Documentary photography on show
It could be argued the photography came of age in the swinging 60s. The men and women behind the cameras became household names and amateur photographers enjoyed access to affordable high quality cameras and film.
This photographic prosperity progressed into the next decade as photographers pushed the boundaries and began to explore new methods of working, and news photographers were able to document a world re-shaping itself at the height of the Cold War.
A new exhibition at the Barbican in London, Everything was Moving: Photography from the 60s and 70s explores the shifting political and social landscape of that time through the work of a number of photographers.

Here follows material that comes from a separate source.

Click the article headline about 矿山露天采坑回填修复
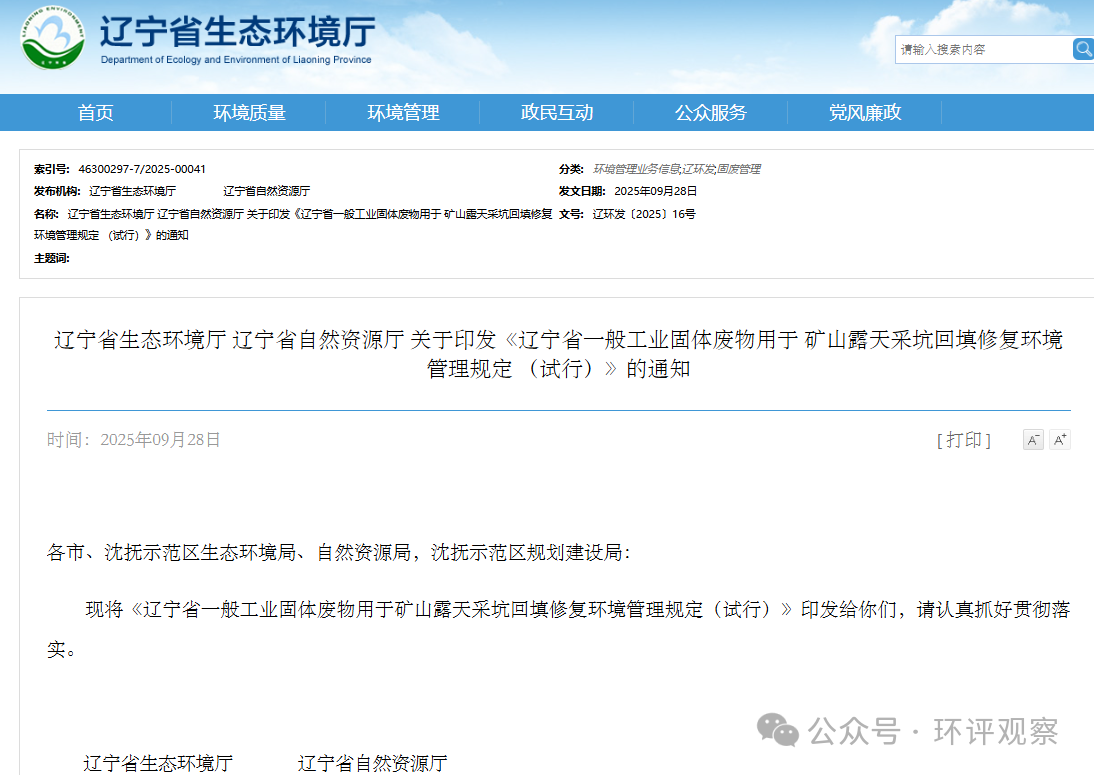 [558, 354]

The exhibition is a must see for anyone remotely interested in documentary photography with large bodies of work from photographers like Bruce Davidson, David Goldblatt, Li Zhensheng, Ernest Cole and Raghubir Singh.
Many of these photographer worked alone, some in secrecy, on projects exploring society through complex imagery. "It's a show about photography's unique relationship to the world, to real events and real experience," says Kate Bush, Head of Art Galleries at the Barbican.
The work on show spans the globe and some will be familiar to anyone who has an interest in the medium, but there are also those which are in the UK for the first time and some which have only recently been discovered.
This is documentary photography in the raw, and you just can't beat it. Strong stories from moments of upheaval, taken by photographers with a view and a voice and the skill to ensure that aesthetics remained core. Every frame resonates with a desire for change. Sure, photography may not alter the world but it can kick-start a new way of seeing.
As Bruce Davidson notes: "I'm not trying to tell a story as such, but to work around a subject intuitively, exploring different vantage points, looking for its emotional truth. If I am looking for a story at all, it's in my relationship to a subject."
Beyond the politics on show there is the sheer beauty of the prints to behold, especially those of William Eggleston and Larry Burrows whose prints from Vietnam are what Kodachrome was made for.
Physics may tell us that photography should simply be a record of what can be seen, yet these artists show that it can be so much more when in the right hands, often revealing that which cannot be seen. Of course sometime it can also simply be art, though the lines may blur with time.
Everything was Moving: Photography from the 60s and 70s can be seen at the Barbican until 13 January 2013.